Dopo molteplici violazioni dal 23/2 al 24/2 e dal 27/2 al 28/2, il prezzo ha nuovamente superato questo livello, il che indica una forte volontà di resistenza da parte dei rialzisti in questa posizione sensibile, a differenza del precedente crollo diretto vicino a STH-RP.
Le preoccupazioni per il conflitto geopolitico tra Stati Uniti e Iran rappresentano la maggiore incertezza a breve termine che influisce sul sentimento di mercato.
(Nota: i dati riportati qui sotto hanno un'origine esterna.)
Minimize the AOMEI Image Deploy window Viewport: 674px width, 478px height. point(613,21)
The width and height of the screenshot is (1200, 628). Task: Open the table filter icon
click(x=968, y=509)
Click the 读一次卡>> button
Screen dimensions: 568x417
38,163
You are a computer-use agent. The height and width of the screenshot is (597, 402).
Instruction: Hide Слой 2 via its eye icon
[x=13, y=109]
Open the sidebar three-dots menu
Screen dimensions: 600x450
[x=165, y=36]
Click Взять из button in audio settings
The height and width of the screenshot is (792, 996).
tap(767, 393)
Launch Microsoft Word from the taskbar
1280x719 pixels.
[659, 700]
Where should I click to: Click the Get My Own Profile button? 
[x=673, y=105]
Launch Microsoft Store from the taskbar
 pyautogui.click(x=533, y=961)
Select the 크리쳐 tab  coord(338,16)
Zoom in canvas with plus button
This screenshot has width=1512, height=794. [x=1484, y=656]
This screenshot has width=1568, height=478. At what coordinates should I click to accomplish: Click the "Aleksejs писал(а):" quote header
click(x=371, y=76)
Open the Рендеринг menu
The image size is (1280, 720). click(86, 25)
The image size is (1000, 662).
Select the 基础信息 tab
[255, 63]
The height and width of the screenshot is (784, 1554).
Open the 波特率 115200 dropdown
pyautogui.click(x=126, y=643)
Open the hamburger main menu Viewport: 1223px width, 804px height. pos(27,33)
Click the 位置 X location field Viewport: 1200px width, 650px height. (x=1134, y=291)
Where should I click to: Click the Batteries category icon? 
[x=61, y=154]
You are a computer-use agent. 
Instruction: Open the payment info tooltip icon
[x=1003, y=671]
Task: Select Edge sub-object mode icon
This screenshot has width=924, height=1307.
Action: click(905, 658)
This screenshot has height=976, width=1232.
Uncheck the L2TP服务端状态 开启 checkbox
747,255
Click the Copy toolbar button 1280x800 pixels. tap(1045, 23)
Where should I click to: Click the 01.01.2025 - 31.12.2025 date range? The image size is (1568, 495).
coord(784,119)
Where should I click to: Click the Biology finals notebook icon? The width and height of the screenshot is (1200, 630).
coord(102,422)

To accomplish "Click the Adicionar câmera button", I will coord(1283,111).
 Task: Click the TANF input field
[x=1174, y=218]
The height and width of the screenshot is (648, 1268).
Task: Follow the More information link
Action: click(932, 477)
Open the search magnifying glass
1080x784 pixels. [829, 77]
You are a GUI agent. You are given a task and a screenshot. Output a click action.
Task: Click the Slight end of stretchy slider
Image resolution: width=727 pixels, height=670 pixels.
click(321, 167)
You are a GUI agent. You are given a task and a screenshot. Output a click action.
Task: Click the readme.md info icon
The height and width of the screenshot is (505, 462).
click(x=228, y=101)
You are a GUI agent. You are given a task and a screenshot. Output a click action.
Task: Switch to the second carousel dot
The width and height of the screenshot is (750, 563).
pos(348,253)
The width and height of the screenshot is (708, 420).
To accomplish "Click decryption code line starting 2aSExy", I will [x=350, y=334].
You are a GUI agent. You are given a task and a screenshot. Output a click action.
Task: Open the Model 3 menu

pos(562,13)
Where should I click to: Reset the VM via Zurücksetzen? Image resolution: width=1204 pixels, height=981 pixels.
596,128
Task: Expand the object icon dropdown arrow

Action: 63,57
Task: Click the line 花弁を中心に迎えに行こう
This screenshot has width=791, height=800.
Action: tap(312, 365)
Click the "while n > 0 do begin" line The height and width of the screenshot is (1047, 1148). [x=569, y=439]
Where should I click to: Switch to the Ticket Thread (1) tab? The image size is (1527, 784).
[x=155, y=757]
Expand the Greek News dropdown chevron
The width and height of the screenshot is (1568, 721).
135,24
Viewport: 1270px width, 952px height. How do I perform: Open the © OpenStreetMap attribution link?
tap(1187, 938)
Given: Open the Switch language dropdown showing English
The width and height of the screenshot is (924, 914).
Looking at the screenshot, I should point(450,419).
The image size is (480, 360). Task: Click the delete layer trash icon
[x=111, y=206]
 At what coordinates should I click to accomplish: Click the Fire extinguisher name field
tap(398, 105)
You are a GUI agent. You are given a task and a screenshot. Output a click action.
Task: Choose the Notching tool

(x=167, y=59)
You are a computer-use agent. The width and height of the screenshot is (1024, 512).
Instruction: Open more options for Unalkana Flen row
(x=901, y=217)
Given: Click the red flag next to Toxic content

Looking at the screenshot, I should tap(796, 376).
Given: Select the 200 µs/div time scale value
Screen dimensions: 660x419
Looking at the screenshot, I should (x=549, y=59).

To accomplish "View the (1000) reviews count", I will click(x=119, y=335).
Ieri, la situazione si è stabilizzata, e l'attenzione si sposterà sull'ambito, la durata e l'impatto sui prezzi del petrolio.
Ma in ogni caso, almeno per il momento, possiamo vedere che durante il fine settimana, senza la partecipazione massiccia di istituzioni/market maker nel gioco, la forza dei ribassisti non è sufficiente a far “rompere rapidamente il 6 per vedere il 5” per il BTC.
L'osservazione se ciò sia valido dovrà essere confermata con l'apertura del mercato azionario statunitense la prossima settimana. Se sì, allora il percorso menzionato nel nostro articolo "Quanto lontano può arrivare questo rimbalzo" continuerà a essere valido in termini di logica e livelli di resistenza.